Restate word for word the lines below from the one that has "Screen dimensions: 718x564" through the one that has "the Collect All", keeping both and dropping all pictures.

EXERCISE INPUT:
..............................

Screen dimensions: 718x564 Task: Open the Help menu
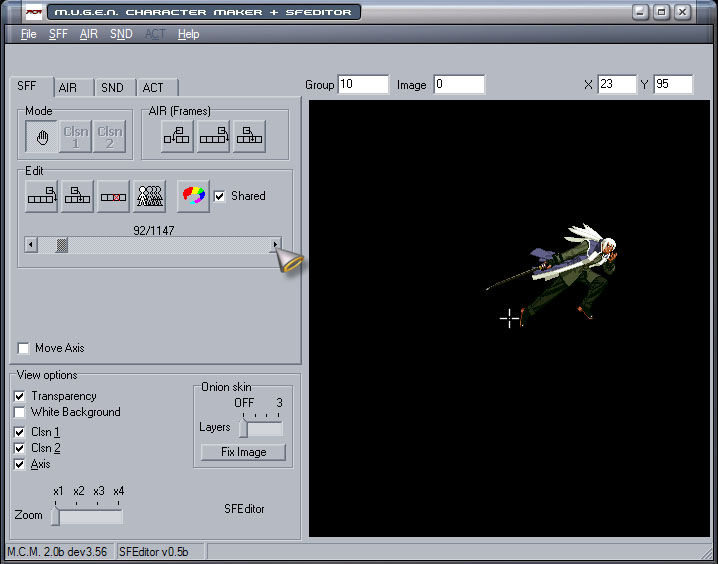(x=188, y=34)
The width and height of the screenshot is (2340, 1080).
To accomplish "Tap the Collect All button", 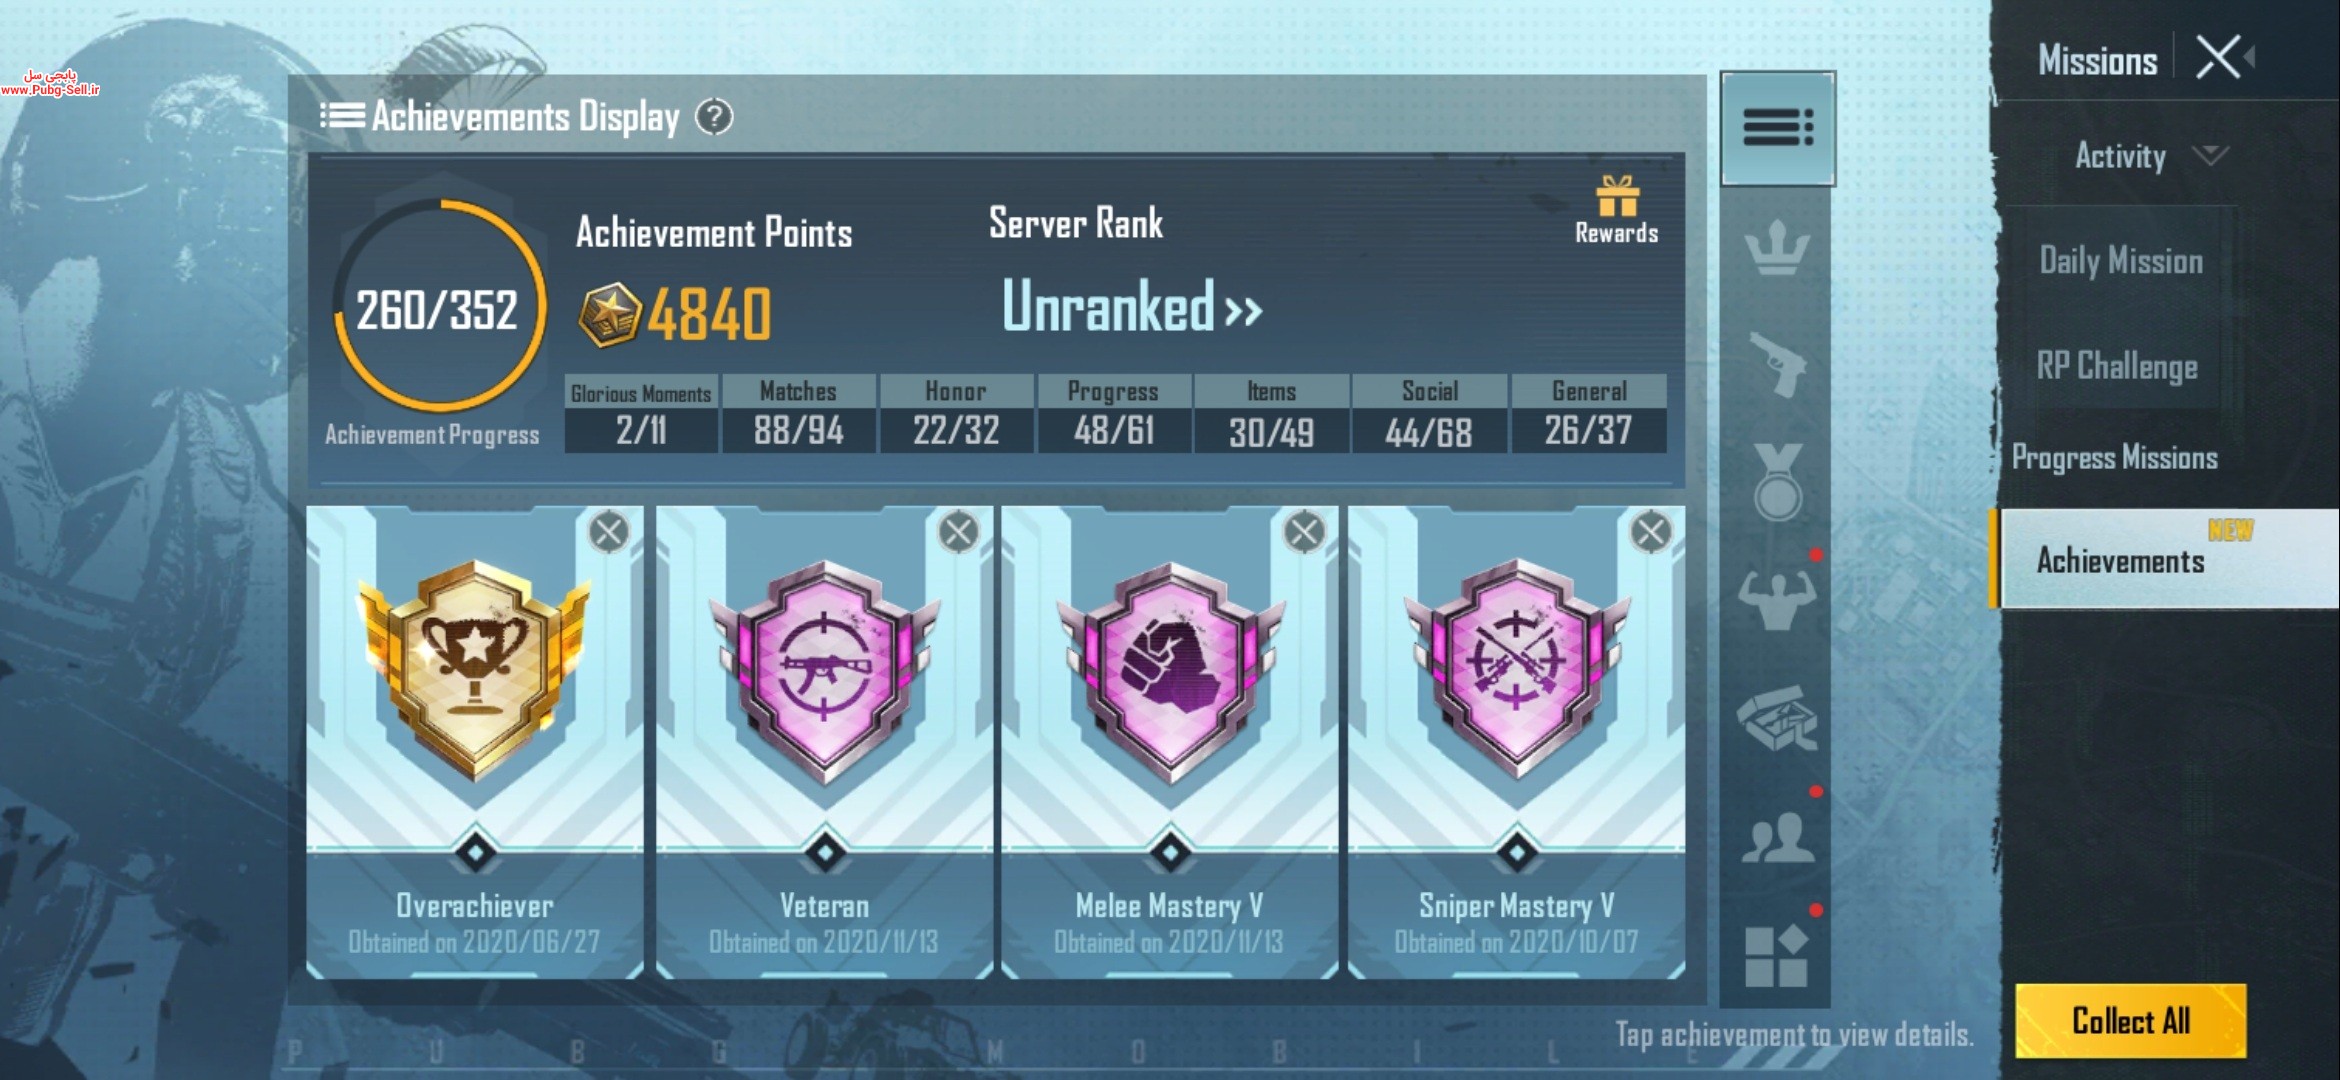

..............................

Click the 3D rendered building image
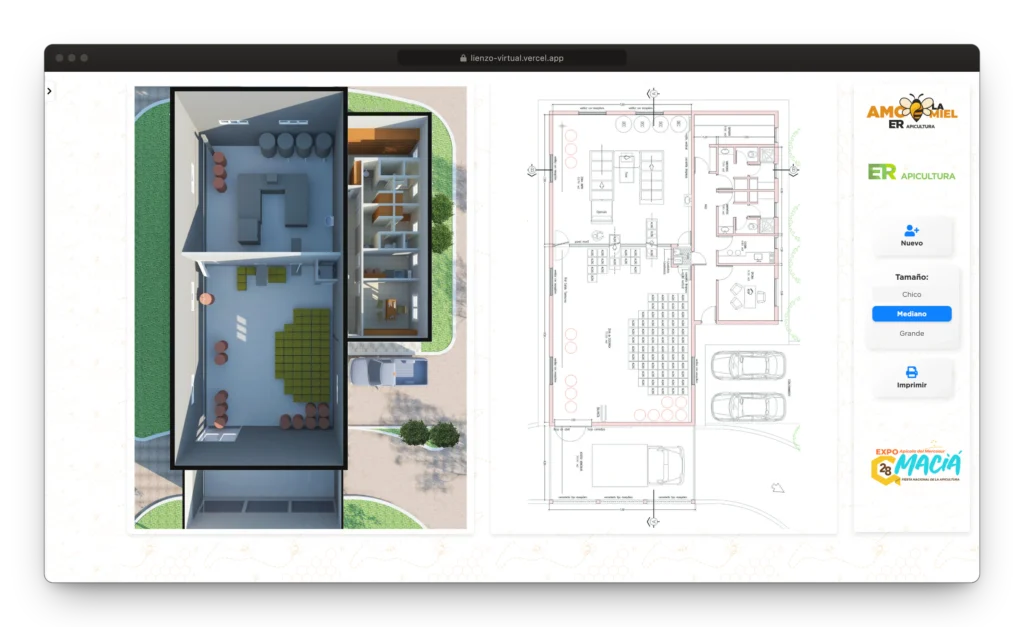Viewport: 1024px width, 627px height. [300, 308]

..............................

FINISHED EXERCISE:
Screen dimensions: 718x564 Task: Open the Help menu
(x=188, y=34)
The width and height of the screenshot is (2340, 1080).
To accomplish "Tap the Collect All button", 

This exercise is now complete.